In 1999: I called my parents and asked them to move the money they had in stock mutual funds (I had recommended they purchase in 1995) into money market mutual funds. My father asked why? I said, "the stock markets were building a bubble and nothing goes straight up forever, and when it ends it will not be any fun for those who hold there investments during the expected correction." I further stated, "I could not time when the stock markets would peak and correct but from the perspective of risk/reward management and protecting their net worth from a sizeable correction it was a great time to move to the sidelines." Note: At that time, many thought we were nuts!

April 2003: My parents told me of an IRA investment they had placed without my knowledge, and we discussed why that particular investment might not be the most appropriate and it was sold to them because it had the biggest fee within the industry. It was around this time, I asked my parents if they wanted me to manage all of their net worth, consult on their business and create a pre-retirement strategy for a small fee (the family rate). The answer was yes.

I also realized at this time the stock markets had bottomed (I realized the 2000-2003 correction in the markets was a deflationary scare and not the beginning of deflation). So, we deployed some money back into the stock markets, but on a trading basis supported by technical analysis, as I felt the markets were in or soon to enter a secular bear market, which tends to be more conducive towards short term trading and holding periods, a method I felt provided less risk than the traditional buy and hold strategy.
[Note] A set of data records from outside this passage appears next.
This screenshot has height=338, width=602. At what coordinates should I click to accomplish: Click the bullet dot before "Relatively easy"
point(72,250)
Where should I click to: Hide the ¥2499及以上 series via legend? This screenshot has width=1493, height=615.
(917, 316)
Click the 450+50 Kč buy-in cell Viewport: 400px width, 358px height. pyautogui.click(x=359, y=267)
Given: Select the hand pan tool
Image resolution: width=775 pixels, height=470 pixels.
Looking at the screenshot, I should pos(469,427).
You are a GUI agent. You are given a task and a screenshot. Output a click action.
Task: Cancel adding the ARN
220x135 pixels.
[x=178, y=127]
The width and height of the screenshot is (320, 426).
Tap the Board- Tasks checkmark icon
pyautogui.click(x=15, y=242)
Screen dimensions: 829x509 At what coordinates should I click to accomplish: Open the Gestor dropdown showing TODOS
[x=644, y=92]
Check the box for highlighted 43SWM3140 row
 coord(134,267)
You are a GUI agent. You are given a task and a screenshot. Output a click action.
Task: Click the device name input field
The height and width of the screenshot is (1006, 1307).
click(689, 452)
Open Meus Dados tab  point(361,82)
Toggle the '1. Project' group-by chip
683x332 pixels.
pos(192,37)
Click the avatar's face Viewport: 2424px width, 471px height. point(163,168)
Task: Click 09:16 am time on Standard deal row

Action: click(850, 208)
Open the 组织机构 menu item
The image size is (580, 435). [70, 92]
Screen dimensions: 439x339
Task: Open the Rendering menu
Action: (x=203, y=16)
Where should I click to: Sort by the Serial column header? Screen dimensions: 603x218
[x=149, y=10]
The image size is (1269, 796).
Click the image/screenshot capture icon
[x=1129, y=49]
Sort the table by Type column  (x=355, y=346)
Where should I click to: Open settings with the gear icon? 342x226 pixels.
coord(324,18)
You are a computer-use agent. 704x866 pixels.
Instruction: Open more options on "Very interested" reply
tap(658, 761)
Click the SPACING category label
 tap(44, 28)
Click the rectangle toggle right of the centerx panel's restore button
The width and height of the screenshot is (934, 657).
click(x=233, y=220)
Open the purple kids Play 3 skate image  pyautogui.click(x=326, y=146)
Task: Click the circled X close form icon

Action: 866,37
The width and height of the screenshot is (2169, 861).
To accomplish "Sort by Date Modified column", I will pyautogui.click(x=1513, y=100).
Later in 2003: I shared with my parents the notion the real estate market, especially California, was building a bubble much the same as the stock markets of 1999, and since they had 40-50% of their retirement money tied up in their home, they should consider selling the home, all tax free, and become a renter. I shared with them the concept of renting is cheaper than owning, and when I did the math for them they realized they could move up by renting and break even compared to owning on a cash flow basis. Essentially, in 2003 we sold their home and while we missed the top (summer 2005) in their market, the same model house on their former street just sold for 30-35% less than theirs. I recommended this strategy because they were not going to retire in this home, and thus there was no long term loyalty to that asset, and they could sell it free of capital gains taxes, rent down the street, and prepare and protect their assets for retirement.

My Rule #1: In managing my parent's net worth, rule number one has always been all about keeping what they have and avoiding the markets with the most potential risk. Notice how I didn't say, "we followed every Tom, Dick, and Harry into the hot investment theme of the day right into a peak and lose our shorts".

When we sold their home their friends and my clients all thought we were crazy, just LOONEY! They all said, "California real estate will never go down!!!" Then I recommended to my parents that they start dollar cost averaging money into gold and silver. Again, everyone back then thought we were just off the deep end wrap around jacket crazy. (Note: We have sold half of their silver this year @ $19ish, just to pocket some gains).

The combination of capital savings through the timely selling of their house in California and the upside gains from buying precious metals has turned out to be nothing short of a home run. I know of no one who made this combined trade.

Fast forward to today: My parents over the past 9 years have completely avoided the correction in stocks during 2000-2003, they have avoided the real estate nightmare of current, they have no debt, their precious metals are up, and in the stock market since April 2003, I have placed 1535 trades and we have made money on 1368 or 89.12%. Simply put, my parents got real advice (advice that was very different from what just about everyone else was getting and doing with their money) that worked in good and turbulent times with LESS RISK!

Investment Philosophy:
I'm writing this article because from time to time I may post my thoughts about money, investments, strategies and/or other trends that I see in hopes that someone else in this world can benefit from my vision and ideas, as I truly believe the financial world we have for the next 5-10 years will be the most interesting but turbulent in a lifetime and you surely better understand what risks are out there, and what risks you're willing to take in investing.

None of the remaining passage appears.